Which lines in the entries below contain the string "will"? Show each of them in full.
_____
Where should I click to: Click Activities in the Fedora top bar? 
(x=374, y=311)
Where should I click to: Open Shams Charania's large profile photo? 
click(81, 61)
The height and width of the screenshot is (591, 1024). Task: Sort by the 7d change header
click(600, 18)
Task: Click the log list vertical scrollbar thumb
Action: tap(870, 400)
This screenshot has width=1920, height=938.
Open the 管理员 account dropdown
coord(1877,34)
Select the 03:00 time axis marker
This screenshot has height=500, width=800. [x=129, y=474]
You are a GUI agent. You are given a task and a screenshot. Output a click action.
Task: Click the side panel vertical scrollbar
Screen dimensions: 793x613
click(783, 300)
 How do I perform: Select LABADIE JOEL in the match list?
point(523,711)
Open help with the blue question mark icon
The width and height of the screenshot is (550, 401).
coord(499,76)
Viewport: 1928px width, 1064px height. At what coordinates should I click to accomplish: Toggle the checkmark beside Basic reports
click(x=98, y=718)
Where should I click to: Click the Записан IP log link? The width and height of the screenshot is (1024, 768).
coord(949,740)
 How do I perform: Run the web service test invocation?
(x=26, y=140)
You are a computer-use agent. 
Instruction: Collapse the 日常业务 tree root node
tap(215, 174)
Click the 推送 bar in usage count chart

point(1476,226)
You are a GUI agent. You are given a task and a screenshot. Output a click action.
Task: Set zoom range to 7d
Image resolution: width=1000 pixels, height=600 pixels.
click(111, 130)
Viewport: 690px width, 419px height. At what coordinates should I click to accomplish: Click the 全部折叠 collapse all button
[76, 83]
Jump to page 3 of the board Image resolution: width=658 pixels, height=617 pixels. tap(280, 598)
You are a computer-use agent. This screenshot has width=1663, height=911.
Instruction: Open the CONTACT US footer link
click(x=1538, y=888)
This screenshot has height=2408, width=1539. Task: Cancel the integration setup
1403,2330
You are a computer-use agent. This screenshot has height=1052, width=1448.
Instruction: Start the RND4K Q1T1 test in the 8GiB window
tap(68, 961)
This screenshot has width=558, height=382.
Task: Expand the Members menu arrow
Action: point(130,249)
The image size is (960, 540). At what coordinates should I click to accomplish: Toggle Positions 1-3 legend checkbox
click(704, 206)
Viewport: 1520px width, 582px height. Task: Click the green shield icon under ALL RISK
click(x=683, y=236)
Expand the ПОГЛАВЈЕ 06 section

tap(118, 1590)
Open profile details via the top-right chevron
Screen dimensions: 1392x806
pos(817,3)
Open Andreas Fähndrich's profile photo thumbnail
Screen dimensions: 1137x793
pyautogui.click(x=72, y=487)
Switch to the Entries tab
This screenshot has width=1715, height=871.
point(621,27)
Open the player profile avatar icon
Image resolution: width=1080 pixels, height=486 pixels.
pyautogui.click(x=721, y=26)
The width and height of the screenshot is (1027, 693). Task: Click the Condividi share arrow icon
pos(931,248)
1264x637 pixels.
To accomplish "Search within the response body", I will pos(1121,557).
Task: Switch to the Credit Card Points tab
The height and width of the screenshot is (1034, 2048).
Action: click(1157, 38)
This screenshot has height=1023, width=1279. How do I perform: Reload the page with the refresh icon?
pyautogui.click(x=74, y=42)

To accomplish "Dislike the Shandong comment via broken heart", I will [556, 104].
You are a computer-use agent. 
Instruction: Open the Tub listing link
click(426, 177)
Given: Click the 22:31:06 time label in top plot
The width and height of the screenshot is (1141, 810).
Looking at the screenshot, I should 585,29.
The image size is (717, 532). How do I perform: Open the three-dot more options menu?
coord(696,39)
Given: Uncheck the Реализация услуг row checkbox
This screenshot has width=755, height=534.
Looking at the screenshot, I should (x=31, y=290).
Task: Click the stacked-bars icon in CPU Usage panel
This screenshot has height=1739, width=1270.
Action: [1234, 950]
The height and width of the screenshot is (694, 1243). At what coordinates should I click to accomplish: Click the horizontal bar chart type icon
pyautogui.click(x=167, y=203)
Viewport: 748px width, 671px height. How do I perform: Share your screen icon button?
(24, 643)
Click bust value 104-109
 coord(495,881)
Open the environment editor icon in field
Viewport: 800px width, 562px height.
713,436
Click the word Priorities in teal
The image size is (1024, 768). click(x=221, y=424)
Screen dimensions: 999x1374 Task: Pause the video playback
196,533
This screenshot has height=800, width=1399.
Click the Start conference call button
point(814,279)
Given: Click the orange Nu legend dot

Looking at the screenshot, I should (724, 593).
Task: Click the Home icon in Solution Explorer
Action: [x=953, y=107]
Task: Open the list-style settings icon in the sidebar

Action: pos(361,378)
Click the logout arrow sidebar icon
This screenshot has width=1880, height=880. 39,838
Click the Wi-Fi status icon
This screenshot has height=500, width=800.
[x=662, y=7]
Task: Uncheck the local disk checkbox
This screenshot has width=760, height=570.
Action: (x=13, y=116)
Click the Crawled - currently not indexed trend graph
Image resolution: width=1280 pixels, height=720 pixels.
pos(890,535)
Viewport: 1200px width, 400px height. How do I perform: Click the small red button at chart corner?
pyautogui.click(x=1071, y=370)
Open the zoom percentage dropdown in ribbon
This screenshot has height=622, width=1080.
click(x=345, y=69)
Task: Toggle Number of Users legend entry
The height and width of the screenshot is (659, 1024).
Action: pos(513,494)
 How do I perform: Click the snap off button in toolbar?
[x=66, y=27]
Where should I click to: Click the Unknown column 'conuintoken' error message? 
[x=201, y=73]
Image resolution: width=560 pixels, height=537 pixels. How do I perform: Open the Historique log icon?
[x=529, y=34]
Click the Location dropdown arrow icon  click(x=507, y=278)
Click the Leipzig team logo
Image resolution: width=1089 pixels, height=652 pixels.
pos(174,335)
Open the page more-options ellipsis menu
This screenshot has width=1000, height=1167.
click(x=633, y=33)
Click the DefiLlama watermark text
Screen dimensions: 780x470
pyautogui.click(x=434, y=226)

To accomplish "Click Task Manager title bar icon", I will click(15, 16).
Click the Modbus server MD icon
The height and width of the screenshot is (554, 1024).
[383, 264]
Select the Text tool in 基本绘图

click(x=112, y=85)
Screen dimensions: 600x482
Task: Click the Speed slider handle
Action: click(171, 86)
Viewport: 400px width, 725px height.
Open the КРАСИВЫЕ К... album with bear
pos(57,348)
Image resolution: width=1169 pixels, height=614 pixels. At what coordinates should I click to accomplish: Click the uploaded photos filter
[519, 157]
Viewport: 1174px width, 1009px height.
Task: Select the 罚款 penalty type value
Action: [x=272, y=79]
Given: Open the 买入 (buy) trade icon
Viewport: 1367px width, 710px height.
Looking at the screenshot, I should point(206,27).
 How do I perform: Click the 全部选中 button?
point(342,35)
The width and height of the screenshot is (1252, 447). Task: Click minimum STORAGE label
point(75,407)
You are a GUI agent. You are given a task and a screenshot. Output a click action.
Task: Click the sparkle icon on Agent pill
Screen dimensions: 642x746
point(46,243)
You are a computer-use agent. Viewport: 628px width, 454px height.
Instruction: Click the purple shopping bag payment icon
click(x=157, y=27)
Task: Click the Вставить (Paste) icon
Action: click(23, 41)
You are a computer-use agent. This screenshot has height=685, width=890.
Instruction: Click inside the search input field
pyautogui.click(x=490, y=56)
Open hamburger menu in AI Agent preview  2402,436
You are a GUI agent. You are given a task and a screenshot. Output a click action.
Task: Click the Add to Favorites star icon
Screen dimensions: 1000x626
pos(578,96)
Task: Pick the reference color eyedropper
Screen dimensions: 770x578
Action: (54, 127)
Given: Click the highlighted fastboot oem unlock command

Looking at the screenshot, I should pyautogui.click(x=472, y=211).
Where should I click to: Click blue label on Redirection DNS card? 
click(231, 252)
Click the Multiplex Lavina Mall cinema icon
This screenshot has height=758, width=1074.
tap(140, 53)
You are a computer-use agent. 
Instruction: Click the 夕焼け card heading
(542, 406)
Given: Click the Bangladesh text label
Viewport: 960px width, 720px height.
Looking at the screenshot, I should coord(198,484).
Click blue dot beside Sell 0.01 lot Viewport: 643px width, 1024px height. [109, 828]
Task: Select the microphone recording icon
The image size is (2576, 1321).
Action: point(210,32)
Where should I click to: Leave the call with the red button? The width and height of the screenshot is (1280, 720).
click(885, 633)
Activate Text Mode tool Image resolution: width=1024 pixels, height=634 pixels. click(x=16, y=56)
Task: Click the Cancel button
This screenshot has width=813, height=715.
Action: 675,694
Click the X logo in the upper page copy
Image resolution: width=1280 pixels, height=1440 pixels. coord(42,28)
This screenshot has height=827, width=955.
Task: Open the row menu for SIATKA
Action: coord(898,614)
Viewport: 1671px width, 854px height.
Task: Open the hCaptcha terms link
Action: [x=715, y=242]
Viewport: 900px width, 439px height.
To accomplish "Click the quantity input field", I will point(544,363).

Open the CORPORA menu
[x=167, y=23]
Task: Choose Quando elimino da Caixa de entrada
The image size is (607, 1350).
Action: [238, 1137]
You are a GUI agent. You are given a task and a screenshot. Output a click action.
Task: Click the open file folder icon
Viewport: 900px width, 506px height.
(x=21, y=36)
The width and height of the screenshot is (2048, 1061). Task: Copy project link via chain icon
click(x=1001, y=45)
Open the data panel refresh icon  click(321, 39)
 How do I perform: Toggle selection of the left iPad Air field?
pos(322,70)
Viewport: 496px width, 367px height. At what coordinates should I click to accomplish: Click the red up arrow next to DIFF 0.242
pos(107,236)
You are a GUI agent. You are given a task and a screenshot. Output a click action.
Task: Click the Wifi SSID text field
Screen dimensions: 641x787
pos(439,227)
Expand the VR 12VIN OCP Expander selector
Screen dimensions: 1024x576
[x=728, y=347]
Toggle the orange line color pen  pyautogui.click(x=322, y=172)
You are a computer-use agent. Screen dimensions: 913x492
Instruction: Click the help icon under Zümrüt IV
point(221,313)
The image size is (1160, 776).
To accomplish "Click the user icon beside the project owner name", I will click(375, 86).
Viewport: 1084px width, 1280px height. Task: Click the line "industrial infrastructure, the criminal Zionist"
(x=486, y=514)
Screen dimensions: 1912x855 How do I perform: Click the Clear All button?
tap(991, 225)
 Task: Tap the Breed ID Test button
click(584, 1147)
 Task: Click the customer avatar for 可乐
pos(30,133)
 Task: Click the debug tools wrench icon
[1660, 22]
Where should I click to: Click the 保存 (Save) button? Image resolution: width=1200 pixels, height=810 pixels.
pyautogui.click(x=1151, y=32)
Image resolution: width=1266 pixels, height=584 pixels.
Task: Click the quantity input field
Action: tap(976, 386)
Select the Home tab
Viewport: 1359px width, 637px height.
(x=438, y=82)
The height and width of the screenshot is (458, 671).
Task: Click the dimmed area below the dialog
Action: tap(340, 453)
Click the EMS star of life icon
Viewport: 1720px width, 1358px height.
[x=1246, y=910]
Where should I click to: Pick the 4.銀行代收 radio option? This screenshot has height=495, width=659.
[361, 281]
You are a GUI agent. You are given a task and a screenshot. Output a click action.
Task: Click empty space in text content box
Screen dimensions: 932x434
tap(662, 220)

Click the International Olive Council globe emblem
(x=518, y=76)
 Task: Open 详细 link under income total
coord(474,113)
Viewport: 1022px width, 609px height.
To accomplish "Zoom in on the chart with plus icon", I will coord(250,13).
_____
» **Answer space**:
To accomplish "Search within the response body", I will pos(1121,557).
To accomplish "Dislike the Shandong comment via broken heart", I will [556, 104].
To accomplish "Click Task Manager title bar icon", I will click(15, 16).
To accomplish "Click the quantity input field", I will point(544,363).
To accomplish "Click the user icon beside the project owner name", I will click(375, 86).
To accomplish "Zoom in on the chart with plus icon", I will coord(250,13).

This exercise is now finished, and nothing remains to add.